━━━ SELECTED TEXT ━━━

Director: Jeff Baena

Runtime: 90 min

Rating: R (US)

Cast: Alison Brie, Kate Micucci, Aubrey Plaza, Dave Franco, John C. Reilly, Molly Shannon

Availability: Limited release starting June 30


Content warning: Very minor spoilers below, plus a brief discussion of a sexual assault depicted in the film.

When the trailer advertised The Little Hours as “Based on The Decameron by Boccaccio,” I was as skeptical as I always am. “Based on a True Story?” Right.

But I’ll be damned; this is one of the most faithful adaptations of a piece of medieval literature yet put to screen. And it’s fun—in a deeply weird, occasionally disturbing, Aubrey Plaza sort of way.

It would be impossible to make a film of the entirety of Giovanni Boccaccio’s 1353 opus The Decameron. This is because, like A Thousand and One Nights or Geoffrey Chaucer’s The Canterbury Tales (which is, in many ways an adaptation of The Decameron), it is a collection of short stories rather than a single narrative. So, for those familiar with the Italian original, The Little Hours presents the first story told on the third night.

Yep. That one.

Like any good adaptation, this film takes the original material—a salacious story of a group of very naughty nuns—and expands on it in meaningful ways. We discover that the cookie-cutter “bad nuns” presented for comedy in the original Italian are remade into flawed characters wrapped up in their own stories: sometimes tragic, sometimes funny, always deeply odd.

And on a few occasions, I found myself doing something that I’m not sure I’ve ever done at a medieval film—genuinely caring about, and understanding, the characters and their lives, beyond whether they would succeed on whatever quest the movie presented. Medieval films will often strive to have you cheering for the (almost always male) hero as he rides to glory with lance in hand. But in The Little Hours, I found myself genuinely feeling for the heroines (if you can even remotely call them that), as they went through their days in the nunnery, and felt like I was able to understand what they had to do to get by.

━━━ DATASET CONTENT ━━━

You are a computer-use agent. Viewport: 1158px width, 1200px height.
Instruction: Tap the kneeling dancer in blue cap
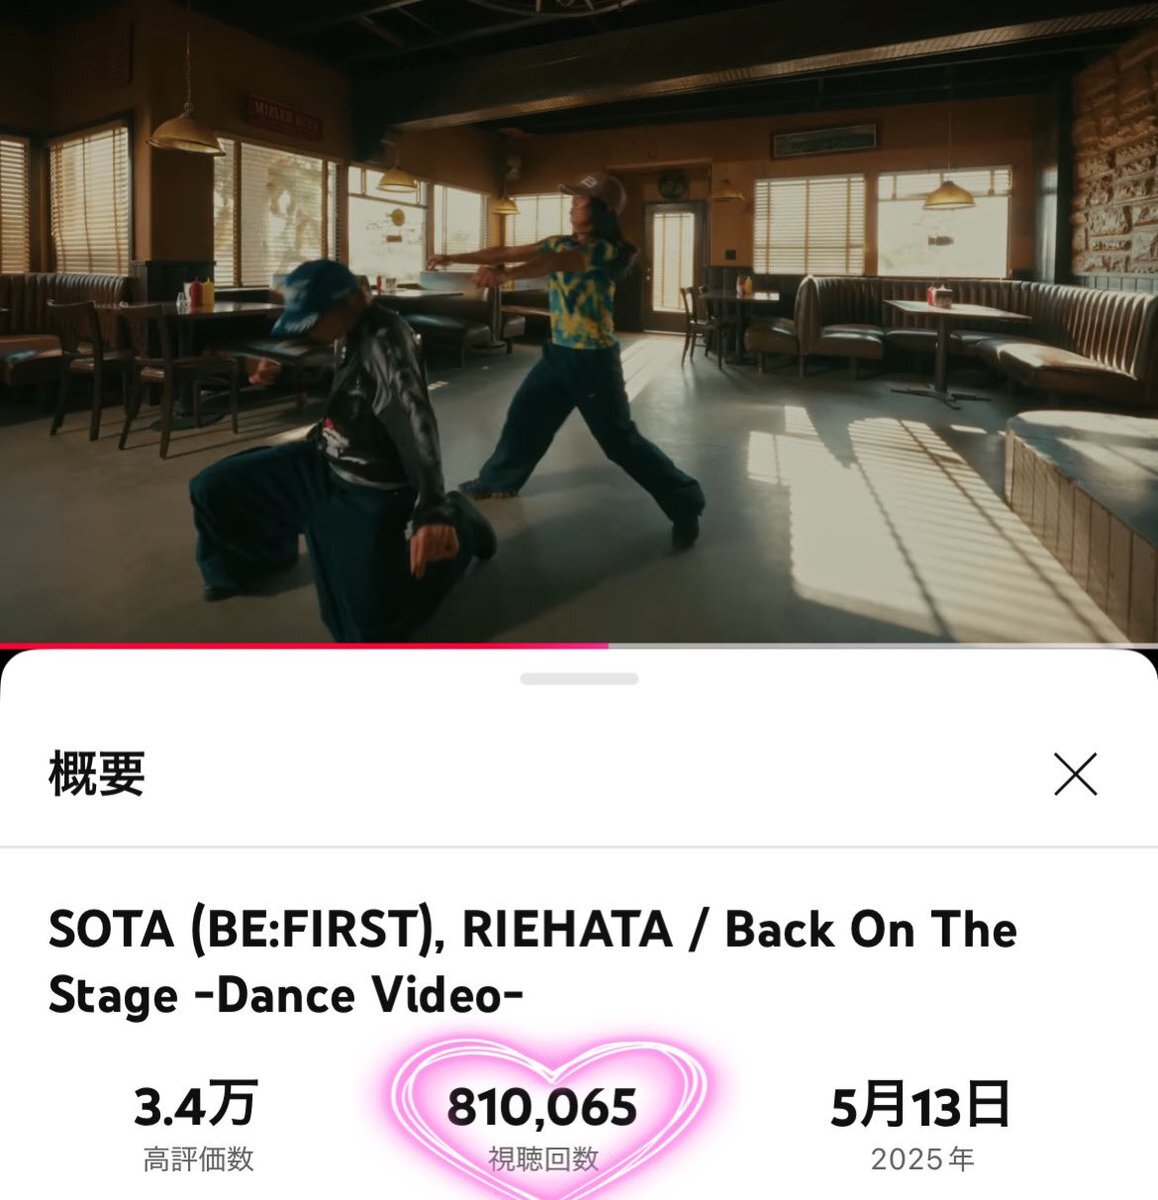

━━━
━━━ DATASET CONTENT ━━━

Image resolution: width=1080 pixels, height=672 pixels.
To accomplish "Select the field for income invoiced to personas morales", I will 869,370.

━━━

> [EXERCISE INSTRUCTIONS]:
1. Using the review of The Little Hours that comes before the data, decide whether each statement agrees with it. Answer yes or no for each, and quote the deciding words of the review.
(a) The film runs 90 minutes.
(b) The reviewer thinks the whole of The Decameron could be made into one film.
(c) The film presents the first story told on the third night of The Decameron.
2. According to the review of The Little Hours, in what year was Boccaccio's The Decameron written?
3. From the review of The Little Hours, return the passage from "Content warning: Very" to "the third night.", copied word for word.

> [ANSWERS IN ORDER]:
1.
(a) Yes: "Runtime: 90 min"
(b) No: "It would be impossible to make a film of the entirety of Giovanni Boccaccio’s 1353 opus The Decameron."
(c) Yes: "The Little Hours presents the first story told on the third night."

2. 1353

3.
Content warning: Very minor spoilers below, plus a brief discussion of a sexual assault depicted in the film.

When the trailer advertised The Little Hours as “Based on The Decameron by Boccaccio,” I was as skeptical as I always am. “Based on a True Story?” Right.

But I’ll be damned; this is one of the most faithful adaptations of a piece of medieval literature yet put to screen. And it’s fun—in a deeply weird, occasionally disturbing, Aubrey Plaza sort of way.

It would be impossible to make a film of the entirety of Giovanni Boccaccio’s 1353 opus The Decameron. This is because, like A Thousand and One Nights or Geoffrey Chaucer’s The Canterbury Tales (which is, in many ways an adaptation of The Decameron), it is a collection of short stories rather than a single narrative. So, for those familiar with the Italian original, The Little Hours presents the first story told on the third night.